-- Exercise --
Every line below that carries the word "description" needs to be copied.

──────── Data ────────

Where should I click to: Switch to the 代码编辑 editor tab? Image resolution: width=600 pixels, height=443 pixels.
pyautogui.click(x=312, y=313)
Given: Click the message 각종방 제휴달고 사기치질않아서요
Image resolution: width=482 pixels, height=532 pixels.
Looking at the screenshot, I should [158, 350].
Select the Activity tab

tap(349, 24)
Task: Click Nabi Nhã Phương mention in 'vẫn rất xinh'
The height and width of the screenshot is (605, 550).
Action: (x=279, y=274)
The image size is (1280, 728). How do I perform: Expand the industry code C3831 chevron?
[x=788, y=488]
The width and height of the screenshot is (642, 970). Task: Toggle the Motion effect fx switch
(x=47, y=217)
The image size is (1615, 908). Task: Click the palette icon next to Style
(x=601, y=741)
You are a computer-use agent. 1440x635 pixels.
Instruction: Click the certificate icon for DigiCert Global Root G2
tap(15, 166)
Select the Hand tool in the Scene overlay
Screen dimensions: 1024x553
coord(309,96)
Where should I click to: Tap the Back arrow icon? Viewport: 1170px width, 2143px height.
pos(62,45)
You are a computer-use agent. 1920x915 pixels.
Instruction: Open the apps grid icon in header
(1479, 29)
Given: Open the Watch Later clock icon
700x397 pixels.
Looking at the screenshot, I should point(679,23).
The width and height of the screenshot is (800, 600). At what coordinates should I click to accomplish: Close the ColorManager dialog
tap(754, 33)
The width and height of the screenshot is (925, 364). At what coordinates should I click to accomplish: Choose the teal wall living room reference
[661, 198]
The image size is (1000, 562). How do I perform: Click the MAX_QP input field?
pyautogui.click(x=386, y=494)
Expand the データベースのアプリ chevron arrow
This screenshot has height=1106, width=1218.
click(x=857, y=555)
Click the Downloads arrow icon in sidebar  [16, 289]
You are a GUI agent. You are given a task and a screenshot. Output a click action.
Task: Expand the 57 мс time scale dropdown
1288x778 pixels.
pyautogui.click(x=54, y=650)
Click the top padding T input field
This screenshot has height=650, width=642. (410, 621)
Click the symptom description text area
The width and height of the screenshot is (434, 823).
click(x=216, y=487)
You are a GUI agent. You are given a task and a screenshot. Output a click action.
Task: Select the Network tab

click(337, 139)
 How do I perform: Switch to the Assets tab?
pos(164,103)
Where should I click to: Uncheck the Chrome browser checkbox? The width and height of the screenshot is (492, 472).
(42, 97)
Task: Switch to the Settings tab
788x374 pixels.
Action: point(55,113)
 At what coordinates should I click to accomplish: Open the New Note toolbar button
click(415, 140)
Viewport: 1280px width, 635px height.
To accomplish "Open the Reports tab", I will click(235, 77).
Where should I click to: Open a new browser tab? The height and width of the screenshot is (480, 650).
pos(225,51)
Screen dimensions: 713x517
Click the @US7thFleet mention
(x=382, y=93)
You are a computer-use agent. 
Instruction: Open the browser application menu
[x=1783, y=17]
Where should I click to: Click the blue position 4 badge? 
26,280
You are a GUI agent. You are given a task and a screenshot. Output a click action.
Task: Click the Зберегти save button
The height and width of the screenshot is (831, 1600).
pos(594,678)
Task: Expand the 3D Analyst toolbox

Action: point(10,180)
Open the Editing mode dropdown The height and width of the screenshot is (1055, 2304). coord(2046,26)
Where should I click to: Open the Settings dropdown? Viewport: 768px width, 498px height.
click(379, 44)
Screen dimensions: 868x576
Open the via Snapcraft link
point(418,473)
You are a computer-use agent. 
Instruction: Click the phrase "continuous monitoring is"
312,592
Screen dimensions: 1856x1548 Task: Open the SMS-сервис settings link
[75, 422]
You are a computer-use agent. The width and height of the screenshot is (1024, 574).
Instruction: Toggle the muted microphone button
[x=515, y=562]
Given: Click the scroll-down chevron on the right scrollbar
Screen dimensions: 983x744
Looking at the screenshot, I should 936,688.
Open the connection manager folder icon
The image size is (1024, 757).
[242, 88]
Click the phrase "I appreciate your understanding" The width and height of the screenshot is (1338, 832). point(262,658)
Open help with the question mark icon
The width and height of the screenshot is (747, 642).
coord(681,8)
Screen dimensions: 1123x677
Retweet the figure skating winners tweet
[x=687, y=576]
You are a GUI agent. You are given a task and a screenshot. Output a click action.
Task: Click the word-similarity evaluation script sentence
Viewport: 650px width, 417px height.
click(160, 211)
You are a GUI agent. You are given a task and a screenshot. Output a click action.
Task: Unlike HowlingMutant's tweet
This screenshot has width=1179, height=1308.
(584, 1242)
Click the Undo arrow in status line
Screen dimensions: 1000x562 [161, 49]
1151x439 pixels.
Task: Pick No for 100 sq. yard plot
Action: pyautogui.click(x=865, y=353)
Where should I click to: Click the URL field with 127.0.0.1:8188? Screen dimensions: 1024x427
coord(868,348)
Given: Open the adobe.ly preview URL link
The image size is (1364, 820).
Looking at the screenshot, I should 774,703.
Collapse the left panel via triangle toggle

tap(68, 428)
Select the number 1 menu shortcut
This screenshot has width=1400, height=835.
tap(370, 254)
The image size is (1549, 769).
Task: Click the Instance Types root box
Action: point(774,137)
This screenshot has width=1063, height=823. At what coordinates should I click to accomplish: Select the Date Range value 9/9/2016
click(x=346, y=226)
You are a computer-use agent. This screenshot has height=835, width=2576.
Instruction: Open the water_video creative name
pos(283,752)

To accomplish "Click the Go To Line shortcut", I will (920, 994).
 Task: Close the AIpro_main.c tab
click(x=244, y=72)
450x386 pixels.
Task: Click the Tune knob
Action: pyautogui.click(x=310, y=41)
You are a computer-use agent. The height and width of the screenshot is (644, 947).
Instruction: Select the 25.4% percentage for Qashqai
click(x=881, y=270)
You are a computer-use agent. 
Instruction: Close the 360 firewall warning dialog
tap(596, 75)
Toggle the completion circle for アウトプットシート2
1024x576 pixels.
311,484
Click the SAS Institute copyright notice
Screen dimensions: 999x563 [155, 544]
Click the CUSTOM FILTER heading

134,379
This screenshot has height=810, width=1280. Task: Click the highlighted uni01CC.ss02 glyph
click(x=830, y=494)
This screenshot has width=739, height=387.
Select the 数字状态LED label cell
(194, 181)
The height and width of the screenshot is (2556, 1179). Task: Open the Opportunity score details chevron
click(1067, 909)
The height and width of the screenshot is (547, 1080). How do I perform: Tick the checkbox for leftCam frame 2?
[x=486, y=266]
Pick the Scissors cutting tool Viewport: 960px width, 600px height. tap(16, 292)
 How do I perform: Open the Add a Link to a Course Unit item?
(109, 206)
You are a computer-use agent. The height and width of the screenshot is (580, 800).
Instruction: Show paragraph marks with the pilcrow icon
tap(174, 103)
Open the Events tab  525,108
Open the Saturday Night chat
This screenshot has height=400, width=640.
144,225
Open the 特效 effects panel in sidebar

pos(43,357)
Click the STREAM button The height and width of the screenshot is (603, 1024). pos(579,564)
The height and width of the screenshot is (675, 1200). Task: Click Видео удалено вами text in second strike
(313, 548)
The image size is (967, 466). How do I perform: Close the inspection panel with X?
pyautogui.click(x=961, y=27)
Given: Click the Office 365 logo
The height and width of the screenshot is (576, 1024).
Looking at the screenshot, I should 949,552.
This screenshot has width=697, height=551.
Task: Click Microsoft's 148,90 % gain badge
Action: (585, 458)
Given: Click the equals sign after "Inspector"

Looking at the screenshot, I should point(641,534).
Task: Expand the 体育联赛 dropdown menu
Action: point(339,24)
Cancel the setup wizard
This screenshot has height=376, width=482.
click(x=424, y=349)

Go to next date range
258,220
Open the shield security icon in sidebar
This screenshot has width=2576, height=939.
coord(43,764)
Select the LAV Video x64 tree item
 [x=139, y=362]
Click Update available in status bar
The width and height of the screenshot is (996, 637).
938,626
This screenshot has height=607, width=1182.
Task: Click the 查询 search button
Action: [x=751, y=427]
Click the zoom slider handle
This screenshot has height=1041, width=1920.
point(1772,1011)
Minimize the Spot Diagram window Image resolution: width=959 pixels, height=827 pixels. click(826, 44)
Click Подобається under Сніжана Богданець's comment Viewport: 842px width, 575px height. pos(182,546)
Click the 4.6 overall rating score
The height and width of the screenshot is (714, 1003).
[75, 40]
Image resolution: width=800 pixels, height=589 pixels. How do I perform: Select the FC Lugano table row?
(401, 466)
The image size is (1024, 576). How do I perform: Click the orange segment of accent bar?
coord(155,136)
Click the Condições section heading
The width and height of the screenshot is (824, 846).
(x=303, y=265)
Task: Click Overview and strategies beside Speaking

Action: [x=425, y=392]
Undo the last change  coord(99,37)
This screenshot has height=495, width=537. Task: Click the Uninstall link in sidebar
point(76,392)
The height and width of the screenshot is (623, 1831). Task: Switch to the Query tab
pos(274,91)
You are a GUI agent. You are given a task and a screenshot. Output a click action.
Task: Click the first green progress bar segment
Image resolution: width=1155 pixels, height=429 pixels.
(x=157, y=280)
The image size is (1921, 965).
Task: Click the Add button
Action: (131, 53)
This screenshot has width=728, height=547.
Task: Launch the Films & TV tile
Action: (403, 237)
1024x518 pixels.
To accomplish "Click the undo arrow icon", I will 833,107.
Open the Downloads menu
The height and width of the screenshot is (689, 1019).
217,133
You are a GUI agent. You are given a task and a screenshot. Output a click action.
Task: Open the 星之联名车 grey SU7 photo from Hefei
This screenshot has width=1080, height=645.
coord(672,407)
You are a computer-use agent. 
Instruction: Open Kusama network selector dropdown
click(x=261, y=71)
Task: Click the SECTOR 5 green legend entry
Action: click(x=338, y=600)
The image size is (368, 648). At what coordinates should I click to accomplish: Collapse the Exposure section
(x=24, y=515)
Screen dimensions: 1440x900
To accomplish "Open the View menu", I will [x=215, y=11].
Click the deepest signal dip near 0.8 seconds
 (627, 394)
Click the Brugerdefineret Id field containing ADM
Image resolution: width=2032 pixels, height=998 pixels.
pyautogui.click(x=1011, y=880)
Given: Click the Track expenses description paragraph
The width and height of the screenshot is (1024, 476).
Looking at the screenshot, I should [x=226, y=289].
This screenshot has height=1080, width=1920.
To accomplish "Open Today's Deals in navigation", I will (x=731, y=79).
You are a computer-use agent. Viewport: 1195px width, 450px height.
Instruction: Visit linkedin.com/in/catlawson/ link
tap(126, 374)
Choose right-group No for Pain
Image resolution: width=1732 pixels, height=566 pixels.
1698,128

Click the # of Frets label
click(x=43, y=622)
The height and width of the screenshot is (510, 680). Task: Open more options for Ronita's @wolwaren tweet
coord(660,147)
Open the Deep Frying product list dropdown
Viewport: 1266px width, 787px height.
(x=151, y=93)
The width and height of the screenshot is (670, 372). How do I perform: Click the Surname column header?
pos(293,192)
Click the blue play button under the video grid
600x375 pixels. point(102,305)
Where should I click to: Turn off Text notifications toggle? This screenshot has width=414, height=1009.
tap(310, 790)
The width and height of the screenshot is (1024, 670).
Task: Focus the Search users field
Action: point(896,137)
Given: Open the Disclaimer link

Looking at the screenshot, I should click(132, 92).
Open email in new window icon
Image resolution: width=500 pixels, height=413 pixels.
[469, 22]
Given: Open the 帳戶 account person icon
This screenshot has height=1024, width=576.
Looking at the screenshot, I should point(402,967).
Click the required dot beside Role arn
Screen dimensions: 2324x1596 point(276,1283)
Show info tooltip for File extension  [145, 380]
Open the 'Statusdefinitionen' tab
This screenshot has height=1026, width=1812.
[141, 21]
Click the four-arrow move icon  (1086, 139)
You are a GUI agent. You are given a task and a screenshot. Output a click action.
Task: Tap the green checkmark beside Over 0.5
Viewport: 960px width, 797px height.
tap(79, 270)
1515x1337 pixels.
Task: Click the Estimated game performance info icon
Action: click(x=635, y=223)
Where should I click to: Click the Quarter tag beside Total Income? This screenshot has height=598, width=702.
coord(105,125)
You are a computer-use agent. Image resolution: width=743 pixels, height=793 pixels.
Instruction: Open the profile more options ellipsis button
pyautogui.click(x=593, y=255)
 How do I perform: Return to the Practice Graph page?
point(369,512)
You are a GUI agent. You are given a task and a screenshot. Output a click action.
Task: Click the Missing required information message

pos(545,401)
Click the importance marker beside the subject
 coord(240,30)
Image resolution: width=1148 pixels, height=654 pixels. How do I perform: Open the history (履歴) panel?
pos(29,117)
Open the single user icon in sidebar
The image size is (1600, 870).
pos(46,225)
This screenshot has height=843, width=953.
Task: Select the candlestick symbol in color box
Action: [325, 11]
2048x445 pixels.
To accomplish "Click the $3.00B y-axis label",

────────

-- Solved problem --
Click the symptom description text area
Given: Click the Track expenses description paragraph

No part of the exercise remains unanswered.